El emergentólogo aseguró que Maradona "estaba muy edematizado, con la cara muy hinchada, los miembros edematizados, abdomen globuloso". El paciente no respiraba y presentaba livideces cadavéricas, que aparecen entre dos y cinco horas después de la muerte. Pinto continuó: "No tenía pulso ni latidos del corazón. Ya estaba muerto".

Respecto al abdomen abultado, Pinto precisó que se trataba de un "paciente obeso con ascitis", es decir, la presencia de líquido suelto en la cavidad abdominal. Lo comprobó al comprimir el abdomen y enfatizó que esta condición requiere varios días para desarrollarse y es fácilmente advertible durante una internación domiciliaria.

El testigo fue categórico sobre las deficiencias del lugar donde se encontraba Maradona. "Dentro de la habitación no había elementos para decir que el paciente estaba en una internación domiciliaria, no había nada", afirmó. Faltaban desfibrilador, equipo de respiración autónoma y tanque de oxígeno, equipos esenciales para una asistencia de esa naturaleza.

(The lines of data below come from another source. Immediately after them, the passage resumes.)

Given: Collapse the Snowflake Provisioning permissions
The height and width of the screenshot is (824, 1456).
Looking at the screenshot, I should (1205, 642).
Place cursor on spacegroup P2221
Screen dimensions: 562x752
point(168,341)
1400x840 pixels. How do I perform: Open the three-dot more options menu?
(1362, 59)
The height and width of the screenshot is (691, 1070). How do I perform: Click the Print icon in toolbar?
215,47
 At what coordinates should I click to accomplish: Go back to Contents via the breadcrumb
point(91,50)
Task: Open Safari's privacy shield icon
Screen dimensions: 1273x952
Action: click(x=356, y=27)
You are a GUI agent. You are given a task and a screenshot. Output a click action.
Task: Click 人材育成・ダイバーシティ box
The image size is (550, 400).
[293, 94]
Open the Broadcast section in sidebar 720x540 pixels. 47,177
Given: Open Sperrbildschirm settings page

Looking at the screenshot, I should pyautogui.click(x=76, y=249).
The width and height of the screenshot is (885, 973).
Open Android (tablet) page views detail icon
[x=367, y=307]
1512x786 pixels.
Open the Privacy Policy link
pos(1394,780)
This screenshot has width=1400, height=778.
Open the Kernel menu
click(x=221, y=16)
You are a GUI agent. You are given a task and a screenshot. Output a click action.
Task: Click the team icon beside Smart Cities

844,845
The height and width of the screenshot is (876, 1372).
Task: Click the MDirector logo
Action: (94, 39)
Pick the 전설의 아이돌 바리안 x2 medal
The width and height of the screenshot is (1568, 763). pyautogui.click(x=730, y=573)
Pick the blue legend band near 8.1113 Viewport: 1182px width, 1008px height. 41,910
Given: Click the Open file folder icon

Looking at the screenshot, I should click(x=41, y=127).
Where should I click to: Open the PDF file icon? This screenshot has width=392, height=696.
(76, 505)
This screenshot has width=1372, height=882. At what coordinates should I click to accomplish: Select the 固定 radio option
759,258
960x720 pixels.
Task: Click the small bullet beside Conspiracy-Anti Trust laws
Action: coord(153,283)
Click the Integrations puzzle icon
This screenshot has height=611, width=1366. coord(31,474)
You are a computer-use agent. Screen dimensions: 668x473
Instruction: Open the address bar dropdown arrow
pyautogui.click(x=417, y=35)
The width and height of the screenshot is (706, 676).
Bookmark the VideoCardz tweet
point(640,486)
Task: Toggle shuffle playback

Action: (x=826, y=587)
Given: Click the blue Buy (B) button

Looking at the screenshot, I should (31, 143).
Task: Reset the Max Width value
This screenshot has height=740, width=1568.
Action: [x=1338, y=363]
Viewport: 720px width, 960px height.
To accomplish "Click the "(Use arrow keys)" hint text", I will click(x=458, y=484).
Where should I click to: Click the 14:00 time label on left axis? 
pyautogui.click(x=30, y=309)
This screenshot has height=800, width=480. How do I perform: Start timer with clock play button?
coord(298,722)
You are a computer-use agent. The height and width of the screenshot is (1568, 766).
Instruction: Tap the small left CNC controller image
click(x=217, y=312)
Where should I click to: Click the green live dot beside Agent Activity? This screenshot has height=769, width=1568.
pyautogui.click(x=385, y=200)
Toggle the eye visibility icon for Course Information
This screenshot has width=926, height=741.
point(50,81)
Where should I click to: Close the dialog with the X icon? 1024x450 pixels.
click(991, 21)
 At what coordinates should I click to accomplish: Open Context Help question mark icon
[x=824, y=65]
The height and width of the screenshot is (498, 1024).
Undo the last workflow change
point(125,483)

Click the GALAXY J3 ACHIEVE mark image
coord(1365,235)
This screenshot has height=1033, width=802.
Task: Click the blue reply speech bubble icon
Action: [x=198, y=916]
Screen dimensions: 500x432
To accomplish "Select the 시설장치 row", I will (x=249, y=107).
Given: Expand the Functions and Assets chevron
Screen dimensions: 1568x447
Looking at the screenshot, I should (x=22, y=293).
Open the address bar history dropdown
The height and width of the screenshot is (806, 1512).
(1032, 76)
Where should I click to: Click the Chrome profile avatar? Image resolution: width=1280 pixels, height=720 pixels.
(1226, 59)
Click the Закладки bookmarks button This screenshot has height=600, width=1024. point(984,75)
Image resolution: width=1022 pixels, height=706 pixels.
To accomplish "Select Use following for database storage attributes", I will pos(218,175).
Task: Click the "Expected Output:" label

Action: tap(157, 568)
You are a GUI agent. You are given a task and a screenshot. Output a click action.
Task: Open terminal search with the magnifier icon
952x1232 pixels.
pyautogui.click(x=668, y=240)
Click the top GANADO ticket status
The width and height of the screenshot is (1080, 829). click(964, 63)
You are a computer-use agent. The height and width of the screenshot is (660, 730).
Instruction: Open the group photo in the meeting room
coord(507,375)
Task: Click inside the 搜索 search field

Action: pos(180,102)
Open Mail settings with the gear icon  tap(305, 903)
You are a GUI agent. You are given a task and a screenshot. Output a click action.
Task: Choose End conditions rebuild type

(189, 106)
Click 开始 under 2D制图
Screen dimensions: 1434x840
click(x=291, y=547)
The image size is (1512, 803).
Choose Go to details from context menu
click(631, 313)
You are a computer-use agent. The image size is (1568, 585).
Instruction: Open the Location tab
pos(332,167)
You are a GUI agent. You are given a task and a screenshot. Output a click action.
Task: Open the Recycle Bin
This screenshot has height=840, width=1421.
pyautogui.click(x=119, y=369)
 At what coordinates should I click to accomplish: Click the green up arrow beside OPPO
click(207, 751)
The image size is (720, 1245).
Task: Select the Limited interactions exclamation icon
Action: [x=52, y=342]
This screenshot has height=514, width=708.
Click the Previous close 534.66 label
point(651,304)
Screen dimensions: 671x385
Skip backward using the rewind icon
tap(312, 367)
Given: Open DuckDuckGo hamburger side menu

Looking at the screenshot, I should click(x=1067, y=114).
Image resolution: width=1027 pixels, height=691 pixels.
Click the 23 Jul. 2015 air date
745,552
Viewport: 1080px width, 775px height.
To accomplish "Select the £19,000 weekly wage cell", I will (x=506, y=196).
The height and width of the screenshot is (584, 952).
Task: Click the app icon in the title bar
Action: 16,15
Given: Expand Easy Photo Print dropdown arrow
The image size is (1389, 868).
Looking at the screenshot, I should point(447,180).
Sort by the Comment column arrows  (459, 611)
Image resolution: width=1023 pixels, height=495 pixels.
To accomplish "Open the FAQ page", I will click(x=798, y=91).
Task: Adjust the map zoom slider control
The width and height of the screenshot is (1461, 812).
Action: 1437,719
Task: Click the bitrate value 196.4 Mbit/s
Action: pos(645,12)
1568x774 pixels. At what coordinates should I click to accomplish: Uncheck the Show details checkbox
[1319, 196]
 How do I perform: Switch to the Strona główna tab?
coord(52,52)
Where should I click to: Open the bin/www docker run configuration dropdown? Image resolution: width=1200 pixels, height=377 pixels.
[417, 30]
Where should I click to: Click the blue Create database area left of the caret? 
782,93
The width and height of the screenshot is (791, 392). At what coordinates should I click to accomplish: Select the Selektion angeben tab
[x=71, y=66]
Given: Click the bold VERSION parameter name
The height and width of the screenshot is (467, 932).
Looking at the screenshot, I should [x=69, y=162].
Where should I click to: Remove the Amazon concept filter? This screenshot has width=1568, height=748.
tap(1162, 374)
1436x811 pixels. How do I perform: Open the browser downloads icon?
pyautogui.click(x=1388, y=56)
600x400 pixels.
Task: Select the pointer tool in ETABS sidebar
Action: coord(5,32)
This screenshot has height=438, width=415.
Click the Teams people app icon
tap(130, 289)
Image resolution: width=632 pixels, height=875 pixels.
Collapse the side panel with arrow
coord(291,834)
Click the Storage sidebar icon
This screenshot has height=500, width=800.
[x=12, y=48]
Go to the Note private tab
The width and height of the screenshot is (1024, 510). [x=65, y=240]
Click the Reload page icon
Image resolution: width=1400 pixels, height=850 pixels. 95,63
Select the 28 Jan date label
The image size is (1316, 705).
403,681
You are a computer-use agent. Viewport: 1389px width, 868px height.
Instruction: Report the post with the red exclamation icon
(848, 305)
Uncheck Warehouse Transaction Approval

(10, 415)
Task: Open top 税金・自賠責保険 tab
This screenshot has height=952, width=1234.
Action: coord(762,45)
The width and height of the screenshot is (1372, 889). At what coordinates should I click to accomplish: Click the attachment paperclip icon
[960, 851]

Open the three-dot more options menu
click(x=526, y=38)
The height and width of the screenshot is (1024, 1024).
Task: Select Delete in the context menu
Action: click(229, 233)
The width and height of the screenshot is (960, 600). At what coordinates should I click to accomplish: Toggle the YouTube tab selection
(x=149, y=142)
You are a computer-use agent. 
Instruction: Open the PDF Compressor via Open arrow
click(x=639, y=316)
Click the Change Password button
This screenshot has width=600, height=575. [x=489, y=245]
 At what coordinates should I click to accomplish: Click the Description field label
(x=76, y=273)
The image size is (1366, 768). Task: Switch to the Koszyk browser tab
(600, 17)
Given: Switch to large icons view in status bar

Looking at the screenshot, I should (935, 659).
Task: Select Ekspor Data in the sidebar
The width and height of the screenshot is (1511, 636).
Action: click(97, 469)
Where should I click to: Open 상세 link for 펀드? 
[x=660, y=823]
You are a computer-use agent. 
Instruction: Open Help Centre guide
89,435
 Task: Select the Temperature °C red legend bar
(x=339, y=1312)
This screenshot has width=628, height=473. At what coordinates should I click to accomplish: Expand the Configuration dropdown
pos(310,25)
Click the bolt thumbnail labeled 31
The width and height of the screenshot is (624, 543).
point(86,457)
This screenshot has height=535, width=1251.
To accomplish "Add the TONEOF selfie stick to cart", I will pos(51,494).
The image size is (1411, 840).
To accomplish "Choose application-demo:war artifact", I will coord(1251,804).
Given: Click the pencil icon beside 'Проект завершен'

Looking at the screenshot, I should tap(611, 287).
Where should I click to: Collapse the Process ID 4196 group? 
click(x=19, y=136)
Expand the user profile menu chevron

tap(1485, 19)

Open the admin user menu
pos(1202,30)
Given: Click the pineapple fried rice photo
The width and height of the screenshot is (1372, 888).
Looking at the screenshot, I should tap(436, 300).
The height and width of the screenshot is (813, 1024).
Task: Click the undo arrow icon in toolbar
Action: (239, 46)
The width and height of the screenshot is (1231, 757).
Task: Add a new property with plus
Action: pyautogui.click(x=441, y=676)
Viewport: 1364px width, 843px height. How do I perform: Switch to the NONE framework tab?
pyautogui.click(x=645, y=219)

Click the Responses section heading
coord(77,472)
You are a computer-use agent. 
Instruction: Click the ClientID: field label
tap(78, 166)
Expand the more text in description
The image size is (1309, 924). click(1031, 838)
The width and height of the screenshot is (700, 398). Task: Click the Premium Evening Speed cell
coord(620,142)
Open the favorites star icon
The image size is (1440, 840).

Pinto contó que la familia de Maradona le pedía que continuara con las maniobras de reanimación a pesar de que no había posibilidad de recuperación. "Yo les dije que sí, pero no lo hice. Ya estaba muerto", recordó. Su testimonio provocó fuerte conmoción en Gianinna Maradona, la única familiar presente en la audiencia, quien lloró durante los detalles de las infructuosas maniobras de reanimación y evitó ver las imágenes finales del Diez.

El juicio, a cargo de los jueces Alberto Gaig, Pablo Rolón y Alberto Ortolani, cuenta con la acusación pública encabezada por Patricio Ferrari y Cosme Iribarren, fiscales generales adjuntos de San Isidro. El debate continúa a medida que se conocen los testimonios de testigos clave sobre las circunstancias que rodearon la muerte del ídolo máximo del fútbol argentino.